» Material provided:

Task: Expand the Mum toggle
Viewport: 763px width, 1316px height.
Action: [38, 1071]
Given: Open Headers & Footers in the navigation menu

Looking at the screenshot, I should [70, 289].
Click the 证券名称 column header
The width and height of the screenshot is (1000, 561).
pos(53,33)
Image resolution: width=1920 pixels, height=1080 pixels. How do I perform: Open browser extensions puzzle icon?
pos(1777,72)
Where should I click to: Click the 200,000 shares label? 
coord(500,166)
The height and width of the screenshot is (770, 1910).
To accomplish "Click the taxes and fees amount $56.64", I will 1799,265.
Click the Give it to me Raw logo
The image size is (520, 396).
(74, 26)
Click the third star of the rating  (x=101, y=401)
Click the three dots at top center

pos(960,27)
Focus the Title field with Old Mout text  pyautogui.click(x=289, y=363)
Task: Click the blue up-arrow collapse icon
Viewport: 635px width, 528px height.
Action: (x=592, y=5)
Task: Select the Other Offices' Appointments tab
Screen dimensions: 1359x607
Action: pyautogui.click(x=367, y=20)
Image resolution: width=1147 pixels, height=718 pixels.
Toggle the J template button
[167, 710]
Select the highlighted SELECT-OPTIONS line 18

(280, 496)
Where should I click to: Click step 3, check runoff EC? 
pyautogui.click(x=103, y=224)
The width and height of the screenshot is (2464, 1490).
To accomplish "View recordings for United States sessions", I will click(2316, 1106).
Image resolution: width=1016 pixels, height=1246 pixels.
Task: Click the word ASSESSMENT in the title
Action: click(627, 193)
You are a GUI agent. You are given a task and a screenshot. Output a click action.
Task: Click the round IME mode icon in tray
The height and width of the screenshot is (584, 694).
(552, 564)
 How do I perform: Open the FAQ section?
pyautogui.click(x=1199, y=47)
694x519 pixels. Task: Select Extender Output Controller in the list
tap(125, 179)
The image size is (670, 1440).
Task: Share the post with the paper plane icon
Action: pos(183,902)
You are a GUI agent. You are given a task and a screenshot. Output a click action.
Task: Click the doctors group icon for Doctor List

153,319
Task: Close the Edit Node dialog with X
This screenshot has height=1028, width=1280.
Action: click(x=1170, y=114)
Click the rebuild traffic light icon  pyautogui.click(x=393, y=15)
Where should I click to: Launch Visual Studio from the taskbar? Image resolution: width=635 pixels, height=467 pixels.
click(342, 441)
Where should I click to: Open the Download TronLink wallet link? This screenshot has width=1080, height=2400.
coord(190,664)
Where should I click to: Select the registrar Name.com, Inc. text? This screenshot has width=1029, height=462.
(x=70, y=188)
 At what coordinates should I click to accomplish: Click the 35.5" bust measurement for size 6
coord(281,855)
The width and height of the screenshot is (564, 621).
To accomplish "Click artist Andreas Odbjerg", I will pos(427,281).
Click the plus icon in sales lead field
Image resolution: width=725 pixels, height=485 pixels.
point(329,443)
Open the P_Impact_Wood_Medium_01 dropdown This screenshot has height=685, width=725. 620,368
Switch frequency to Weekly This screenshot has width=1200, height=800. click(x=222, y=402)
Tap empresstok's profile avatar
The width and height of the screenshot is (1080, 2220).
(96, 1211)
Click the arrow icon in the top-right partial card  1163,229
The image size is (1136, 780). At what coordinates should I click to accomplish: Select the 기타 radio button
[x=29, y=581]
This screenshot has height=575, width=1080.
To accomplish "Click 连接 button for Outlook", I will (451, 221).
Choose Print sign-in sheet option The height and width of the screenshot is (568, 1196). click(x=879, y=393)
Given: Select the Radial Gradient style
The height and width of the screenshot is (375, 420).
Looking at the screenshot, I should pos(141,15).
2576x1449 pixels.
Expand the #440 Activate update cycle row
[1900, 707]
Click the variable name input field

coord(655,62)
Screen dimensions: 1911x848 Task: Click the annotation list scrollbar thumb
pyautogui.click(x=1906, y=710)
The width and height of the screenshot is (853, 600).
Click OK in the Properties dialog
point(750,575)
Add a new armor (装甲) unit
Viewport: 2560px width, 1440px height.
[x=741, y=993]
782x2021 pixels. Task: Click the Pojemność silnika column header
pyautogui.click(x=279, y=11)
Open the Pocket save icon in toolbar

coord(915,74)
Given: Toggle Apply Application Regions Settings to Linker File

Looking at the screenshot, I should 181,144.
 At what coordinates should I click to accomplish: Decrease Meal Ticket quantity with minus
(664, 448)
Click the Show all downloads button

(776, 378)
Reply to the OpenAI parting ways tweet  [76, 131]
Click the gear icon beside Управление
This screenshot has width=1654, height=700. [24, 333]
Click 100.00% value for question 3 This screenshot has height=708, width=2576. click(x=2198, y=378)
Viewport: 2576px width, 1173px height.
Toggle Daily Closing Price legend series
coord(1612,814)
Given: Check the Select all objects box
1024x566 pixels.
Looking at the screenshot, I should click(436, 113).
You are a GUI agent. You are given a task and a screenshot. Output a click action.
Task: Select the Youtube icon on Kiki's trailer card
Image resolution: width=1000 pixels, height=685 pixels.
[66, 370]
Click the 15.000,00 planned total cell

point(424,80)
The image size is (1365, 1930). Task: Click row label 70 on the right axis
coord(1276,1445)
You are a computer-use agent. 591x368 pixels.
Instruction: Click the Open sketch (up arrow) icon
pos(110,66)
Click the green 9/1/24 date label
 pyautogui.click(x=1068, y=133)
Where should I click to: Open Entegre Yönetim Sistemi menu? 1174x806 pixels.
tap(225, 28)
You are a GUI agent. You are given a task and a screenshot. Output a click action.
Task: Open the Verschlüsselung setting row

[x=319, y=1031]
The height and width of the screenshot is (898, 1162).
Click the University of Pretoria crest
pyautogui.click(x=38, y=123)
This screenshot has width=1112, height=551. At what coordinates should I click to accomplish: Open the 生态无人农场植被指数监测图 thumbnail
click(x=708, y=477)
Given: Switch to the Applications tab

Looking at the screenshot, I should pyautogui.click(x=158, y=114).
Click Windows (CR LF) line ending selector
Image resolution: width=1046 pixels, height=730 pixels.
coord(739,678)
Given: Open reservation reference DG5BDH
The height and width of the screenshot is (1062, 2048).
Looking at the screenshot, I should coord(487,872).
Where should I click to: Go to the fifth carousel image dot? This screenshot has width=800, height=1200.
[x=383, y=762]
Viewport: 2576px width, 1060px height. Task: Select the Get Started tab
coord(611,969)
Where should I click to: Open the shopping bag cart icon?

» Required work: Rewrite all of the lines above as a numbered list, leaving out the blank ones.

» The reply:
1. Task: Expand the Mum toggle
2. Viewport: 763px width, 1316px height.
3. Action: [38, 1071]
4. Given: Open Headers & Footers in the navigation menu
5. Looking at the screenshot, I should [70, 289].
6. Click the 证券名称 column header
7. The width and height of the screenshot is (1000, 561).
8. pos(53,33)
9. Image resolution: width=1920 pixels, height=1080 pixels. How do I perform: Open browser extensions puzzle icon?
10. pos(1777,72)
11. Where should I click to: Click the 200,000 shares label? 
12. coord(500,166)
13. The height and width of the screenshot is (770, 1910).
14. To accomplish "Click the taxes and fees amount $56.64", I will 1799,265.
15. Click the Give it to me Raw logo
16. The image size is (520, 396).
17. (74, 26)
18. Click the third star of the rating  (x=101, y=401)
19. Click the three dots at top center
20. pos(960,27)
21. Focus the Title field with Old Mout text  pyautogui.click(x=289, y=363)
22. Task: Click the blue up-arrow collapse icon
23. Viewport: 635px width, 528px height.
24. Action: (x=592, y=5)
25. Task: Select the Other Offices' Appointments tab
26. Screen dimensions: 1359x607
27. Action: pyautogui.click(x=367, y=20)
28. Image resolution: width=1147 pixels, height=718 pixels.
29. Toggle the J template button
30. [167, 710]
31. Select the highlighted SELECT-OPTIONS line 18
32. (280, 496)
33. Where should I click to: Click step 3, check runoff EC? 
34. pyautogui.click(x=103, y=224)
35. The width and height of the screenshot is (2464, 1490).
36. To accomplish "View recordings for United States sessions", I will click(2316, 1106).
37. Image resolution: width=1016 pixels, height=1246 pixels.
38. Task: Click the word ASSESSMENT in the title
39. Action: click(627, 193)
40. You are a GUI agent. You are given a task and a screenshot. Output a click action.
41. Task: Click the round IME mode icon in tray
42. The height and width of the screenshot is (584, 694).
43. (552, 564)
44.  How do I perform: Open the FAQ section?
45. pyautogui.click(x=1199, y=47)
46. 694x519 pixels. Task: Select Extender Output Controller in the list
47. tap(125, 179)
48. The image size is (670, 1440).
49. Task: Share the post with the paper plane icon
50. Action: pos(183,902)
51. You are a GUI agent. You are given a task and a screenshot. Output a click action.
52. Task: Click the doctors group icon for Doctor List
53. 153,319
54. Task: Close the Edit Node dialog with X
55. This screenshot has height=1028, width=1280.
56. Action: click(x=1170, y=114)
57. Click the rebuild traffic light icon  pyautogui.click(x=393, y=15)
58. Where should I click to: Launch Visual Studio from the taskbar? Image resolution: width=635 pixels, height=467 pixels.
59. click(342, 441)
60. Where should I click to: Open the Download TronLink wallet link? This screenshot has width=1080, height=2400.
61. coord(190,664)
62. Where should I click to: Select the registrar Name.com, Inc. text? This screenshot has width=1029, height=462.
63. (x=70, y=188)
64.  At what coordinates should I click to accomplish: Click the 35.5" bust measurement for size 6
65. coord(281,855)
66. The width and height of the screenshot is (564, 621).
67. To accomplish "Click artist Andreas Odbjerg", I will pos(427,281).
68. Click the plus icon in sales lead field
69. Image resolution: width=725 pixels, height=485 pixels.
70. point(329,443)
71. Open the P_Impact_Wood_Medium_01 dropdown This screenshot has height=685, width=725. 620,368
72. Switch frequency to Weekly This screenshot has width=1200, height=800. click(x=222, y=402)
73. Tap empresstok's profile avatar
74. The width and height of the screenshot is (1080, 2220).
75. (96, 1211)
76. Click the arrow icon in the top-right partial card  1163,229
77. The image size is (1136, 780). At what coordinates should I click to accomplish: Select the 기타 radio button
78. [x=29, y=581]
79. This screenshot has height=575, width=1080.
80. To accomplish "Click 连接 button for Outlook", I will (451, 221).
81. Choose Print sign-in sheet option The height and width of the screenshot is (568, 1196). click(x=879, y=393)
82. Given: Select the Radial Gradient style
83. The height and width of the screenshot is (375, 420).
84. Looking at the screenshot, I should pos(141,15).
85. 2576x1449 pixels.
86. Expand the #440 Activate update cycle row
87. [1900, 707]
88. Click the variable name input field
89. coord(655,62)
90. Screen dimensions: 1911x848 Task: Click the annotation list scrollbar thumb
91. pyautogui.click(x=1906, y=710)
92. The width and height of the screenshot is (853, 600).
93. Click OK in the Properties dialog
94. point(750,575)
95. Add a new armor (装甲) unit
96. Viewport: 2560px width, 1440px height.
97. [x=741, y=993]
98. 782x2021 pixels. Task: Click the Pojemność silnika column header
99. pyautogui.click(x=279, y=11)
100. Open the Pocket save icon in toolbar
101. coord(915,74)
102. Given: Toggle Apply Application Regions Settings to Linker File
103. Looking at the screenshot, I should 181,144.
104.  At what coordinates should I click to accomplish: Decrease Meal Ticket quantity with minus
105. (664, 448)
106. Click the Show all downloads button
107. (776, 378)
108. Reply to the OpenAI parting ways tweet  [76, 131]
109. Click the gear icon beside Управление
110. This screenshot has width=1654, height=700. [24, 333]
111. Click 100.00% value for question 3 This screenshot has height=708, width=2576. click(x=2198, y=378)
112. Viewport: 2576px width, 1173px height.
113. Toggle Daily Closing Price legend series
114. coord(1612,814)
115. Given: Check the Select all objects box
116. 1024x566 pixels.
117. Looking at the screenshot, I should click(436, 113).
118. You are a GUI agent. You are given a task and a screenshot. Output a click action.
119. Task: Select the Youtube icon on Kiki's trailer card
120. Image resolution: width=1000 pixels, height=685 pixels.
121. [66, 370]
122. Click the 15.000,00 planned total cell
123. point(424,80)
124. The image size is (1365, 1930). Task: Click row label 70 on the right axis
125. coord(1276,1445)
126. You are a computer-use agent. 591x368 pixels.
127. Instruction: Click the Open sketch (up arrow) icon
128. pos(110,66)
129. Click the green 9/1/24 date label
130.  pyautogui.click(x=1068, y=133)
131. Where should I click to: Open Entegre Yönetim Sistemi menu? 1174x806 pixels.
132. tap(225, 28)
133. You are a GUI agent. You are given a task and a screenshot. Output a click action.
134. Task: Open the Verschlüsselung setting row
135. [x=319, y=1031]
136. The height and width of the screenshot is (898, 1162).
137. Click the University of Pretoria crest
138. pyautogui.click(x=38, y=123)
139. This screenshot has width=1112, height=551. At what coordinates should I click to accomplish: Open the 生态无人农场植被指数监测图 thumbnail
140. click(x=708, y=477)
141. Given: Switch to the Applications tab
142. Looking at the screenshot, I should pyautogui.click(x=158, y=114).
143. Click Windows (CR LF) line ending selector
144. Image resolution: width=1046 pixels, height=730 pixels.
145. coord(739,678)
146. Given: Open reservation reference DG5BDH
147. The height and width of the screenshot is (1062, 2048).
148. Looking at the screenshot, I should coord(487,872).
149. Where should I click to: Go to the fifth carousel image dot? This screenshot has width=800, height=1200.
150. [x=383, y=762]
151. Viewport: 2576px width, 1060px height. Task: Select the Get Started tab
152. coord(611,969)
153. Where should I click to: Open the shopping bag cart icon?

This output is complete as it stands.